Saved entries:

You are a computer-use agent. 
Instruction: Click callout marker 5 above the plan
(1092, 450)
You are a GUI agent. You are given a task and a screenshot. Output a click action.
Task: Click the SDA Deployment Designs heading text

- INSTRUCTIONS TO FOLLOW -
Each record, exactly as written, is to be printed again.

- RESPONSE AREA -
You are a computer-use agent. 
Instruction: Click callout marker 5 above the plan
(1092, 450)
You are a GUI agent. You are given a task and a screenshot. Output a click action.
Task: Click the SDA Deployment Designs heading text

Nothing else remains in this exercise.